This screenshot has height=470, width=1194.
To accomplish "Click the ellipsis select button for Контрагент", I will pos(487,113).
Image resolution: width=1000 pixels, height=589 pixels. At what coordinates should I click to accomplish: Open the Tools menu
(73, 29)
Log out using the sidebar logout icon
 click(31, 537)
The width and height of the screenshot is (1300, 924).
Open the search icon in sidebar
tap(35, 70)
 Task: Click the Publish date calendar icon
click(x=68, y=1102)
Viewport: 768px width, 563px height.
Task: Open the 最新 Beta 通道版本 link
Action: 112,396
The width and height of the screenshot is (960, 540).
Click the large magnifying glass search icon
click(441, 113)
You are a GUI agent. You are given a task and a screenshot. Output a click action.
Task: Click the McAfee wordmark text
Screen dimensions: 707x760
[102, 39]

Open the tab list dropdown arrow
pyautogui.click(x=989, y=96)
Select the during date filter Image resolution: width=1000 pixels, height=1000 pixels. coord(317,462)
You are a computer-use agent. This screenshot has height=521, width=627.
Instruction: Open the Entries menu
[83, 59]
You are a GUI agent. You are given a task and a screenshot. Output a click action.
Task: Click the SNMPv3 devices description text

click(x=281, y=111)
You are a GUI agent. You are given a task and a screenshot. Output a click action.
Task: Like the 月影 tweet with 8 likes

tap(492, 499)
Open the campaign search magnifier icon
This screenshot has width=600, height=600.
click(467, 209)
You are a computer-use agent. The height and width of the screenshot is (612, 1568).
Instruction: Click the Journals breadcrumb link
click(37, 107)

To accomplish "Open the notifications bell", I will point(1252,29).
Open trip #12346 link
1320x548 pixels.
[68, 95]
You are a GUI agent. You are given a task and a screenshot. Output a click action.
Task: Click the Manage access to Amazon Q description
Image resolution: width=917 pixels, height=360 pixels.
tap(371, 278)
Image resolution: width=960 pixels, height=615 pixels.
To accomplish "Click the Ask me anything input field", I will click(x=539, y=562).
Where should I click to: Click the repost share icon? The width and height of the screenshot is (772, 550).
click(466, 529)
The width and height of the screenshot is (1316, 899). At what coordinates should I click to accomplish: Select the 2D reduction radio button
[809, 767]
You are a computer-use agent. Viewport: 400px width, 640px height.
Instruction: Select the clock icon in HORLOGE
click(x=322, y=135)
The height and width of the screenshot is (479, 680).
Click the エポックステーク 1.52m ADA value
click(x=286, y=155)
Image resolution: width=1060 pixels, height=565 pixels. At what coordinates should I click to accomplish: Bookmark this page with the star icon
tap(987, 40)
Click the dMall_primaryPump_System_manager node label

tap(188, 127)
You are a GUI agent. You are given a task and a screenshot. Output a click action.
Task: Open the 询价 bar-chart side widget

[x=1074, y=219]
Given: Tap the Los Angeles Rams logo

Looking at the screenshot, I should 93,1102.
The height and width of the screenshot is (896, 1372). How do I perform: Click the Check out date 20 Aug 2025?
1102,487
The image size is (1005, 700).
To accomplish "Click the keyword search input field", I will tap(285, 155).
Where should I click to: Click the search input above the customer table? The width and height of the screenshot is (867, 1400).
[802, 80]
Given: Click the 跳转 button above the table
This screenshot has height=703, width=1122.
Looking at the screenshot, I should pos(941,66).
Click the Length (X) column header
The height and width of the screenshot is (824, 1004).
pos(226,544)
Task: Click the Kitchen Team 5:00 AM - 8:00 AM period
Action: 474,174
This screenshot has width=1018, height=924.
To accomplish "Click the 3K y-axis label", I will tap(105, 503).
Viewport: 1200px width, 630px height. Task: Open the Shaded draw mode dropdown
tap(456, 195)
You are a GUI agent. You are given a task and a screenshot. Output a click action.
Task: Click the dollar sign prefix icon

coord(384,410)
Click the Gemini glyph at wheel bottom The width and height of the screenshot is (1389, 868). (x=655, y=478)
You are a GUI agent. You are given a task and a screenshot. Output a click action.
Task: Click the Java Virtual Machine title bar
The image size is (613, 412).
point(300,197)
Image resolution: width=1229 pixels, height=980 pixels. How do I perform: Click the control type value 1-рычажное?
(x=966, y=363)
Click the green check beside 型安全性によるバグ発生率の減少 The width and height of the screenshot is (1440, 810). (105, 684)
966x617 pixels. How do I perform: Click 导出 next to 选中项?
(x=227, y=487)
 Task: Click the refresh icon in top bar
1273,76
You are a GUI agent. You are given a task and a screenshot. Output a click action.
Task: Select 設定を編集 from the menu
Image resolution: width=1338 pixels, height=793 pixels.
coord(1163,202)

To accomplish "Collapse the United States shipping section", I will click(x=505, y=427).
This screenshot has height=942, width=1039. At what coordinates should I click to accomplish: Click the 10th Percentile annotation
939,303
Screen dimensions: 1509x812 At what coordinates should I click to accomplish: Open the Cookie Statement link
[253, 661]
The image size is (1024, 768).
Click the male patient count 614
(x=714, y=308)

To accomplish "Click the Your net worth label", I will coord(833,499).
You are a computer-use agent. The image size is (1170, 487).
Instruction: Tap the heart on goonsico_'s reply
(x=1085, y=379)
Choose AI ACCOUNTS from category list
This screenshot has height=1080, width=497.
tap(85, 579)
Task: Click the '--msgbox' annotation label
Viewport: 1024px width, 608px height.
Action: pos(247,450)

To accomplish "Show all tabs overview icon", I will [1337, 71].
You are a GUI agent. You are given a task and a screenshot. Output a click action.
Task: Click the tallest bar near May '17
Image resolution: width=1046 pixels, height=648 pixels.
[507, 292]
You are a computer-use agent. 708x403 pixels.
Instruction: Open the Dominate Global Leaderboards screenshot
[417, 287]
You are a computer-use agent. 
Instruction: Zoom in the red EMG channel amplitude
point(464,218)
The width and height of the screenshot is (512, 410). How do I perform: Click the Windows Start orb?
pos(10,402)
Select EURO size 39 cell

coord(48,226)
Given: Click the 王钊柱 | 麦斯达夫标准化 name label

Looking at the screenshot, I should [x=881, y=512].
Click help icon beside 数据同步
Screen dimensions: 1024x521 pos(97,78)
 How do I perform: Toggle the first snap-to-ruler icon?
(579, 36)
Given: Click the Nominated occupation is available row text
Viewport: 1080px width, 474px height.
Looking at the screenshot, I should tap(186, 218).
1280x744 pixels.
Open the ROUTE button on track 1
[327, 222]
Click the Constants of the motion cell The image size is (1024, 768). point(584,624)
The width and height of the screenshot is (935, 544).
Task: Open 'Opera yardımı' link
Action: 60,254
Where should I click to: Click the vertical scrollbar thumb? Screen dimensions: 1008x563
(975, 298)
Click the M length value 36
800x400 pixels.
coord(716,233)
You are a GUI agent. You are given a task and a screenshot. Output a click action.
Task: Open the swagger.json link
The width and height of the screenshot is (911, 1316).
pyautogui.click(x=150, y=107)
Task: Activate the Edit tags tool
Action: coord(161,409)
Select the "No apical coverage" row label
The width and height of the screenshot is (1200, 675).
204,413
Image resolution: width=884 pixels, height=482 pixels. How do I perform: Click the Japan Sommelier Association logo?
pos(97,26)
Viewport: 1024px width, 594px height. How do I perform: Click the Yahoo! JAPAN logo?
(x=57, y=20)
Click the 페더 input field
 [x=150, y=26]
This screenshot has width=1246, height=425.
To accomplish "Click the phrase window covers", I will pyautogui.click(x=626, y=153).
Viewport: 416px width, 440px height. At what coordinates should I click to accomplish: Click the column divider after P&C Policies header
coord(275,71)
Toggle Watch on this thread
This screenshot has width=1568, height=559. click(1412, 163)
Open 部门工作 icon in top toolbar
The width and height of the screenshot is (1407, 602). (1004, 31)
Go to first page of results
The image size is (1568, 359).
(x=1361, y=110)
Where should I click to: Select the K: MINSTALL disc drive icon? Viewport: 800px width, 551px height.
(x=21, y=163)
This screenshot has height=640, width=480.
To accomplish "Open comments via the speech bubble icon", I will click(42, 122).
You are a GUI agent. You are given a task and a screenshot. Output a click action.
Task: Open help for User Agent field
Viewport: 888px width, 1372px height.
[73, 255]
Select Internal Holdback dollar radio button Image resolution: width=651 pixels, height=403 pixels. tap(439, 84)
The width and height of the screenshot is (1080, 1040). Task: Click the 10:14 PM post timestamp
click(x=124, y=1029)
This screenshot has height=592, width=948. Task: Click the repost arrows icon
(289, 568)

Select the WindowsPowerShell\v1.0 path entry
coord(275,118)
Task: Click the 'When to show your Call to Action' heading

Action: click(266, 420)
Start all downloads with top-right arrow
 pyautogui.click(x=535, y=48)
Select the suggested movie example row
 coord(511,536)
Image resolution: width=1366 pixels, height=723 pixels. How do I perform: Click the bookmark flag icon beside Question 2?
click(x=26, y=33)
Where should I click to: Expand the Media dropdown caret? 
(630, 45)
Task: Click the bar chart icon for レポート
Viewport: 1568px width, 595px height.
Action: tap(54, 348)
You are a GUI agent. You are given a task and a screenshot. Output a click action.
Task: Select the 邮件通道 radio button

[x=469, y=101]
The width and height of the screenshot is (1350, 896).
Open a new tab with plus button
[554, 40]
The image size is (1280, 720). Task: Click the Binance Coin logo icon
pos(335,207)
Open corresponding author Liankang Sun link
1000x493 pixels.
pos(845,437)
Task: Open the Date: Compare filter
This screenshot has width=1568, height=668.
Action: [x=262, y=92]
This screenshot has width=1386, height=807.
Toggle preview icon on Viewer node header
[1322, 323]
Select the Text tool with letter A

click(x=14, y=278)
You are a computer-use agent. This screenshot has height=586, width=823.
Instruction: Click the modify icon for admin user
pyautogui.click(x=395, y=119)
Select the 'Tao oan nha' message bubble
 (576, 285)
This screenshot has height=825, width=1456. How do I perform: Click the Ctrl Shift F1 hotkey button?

> Exercise goal
Whenever a line of the records holds the string "filter", pick it out and copy it.

> Result
Select the during date filter Image resolution: width=1000 pixels, height=1000 pixels. coord(317,462)
Task: Open the Date: Compare filter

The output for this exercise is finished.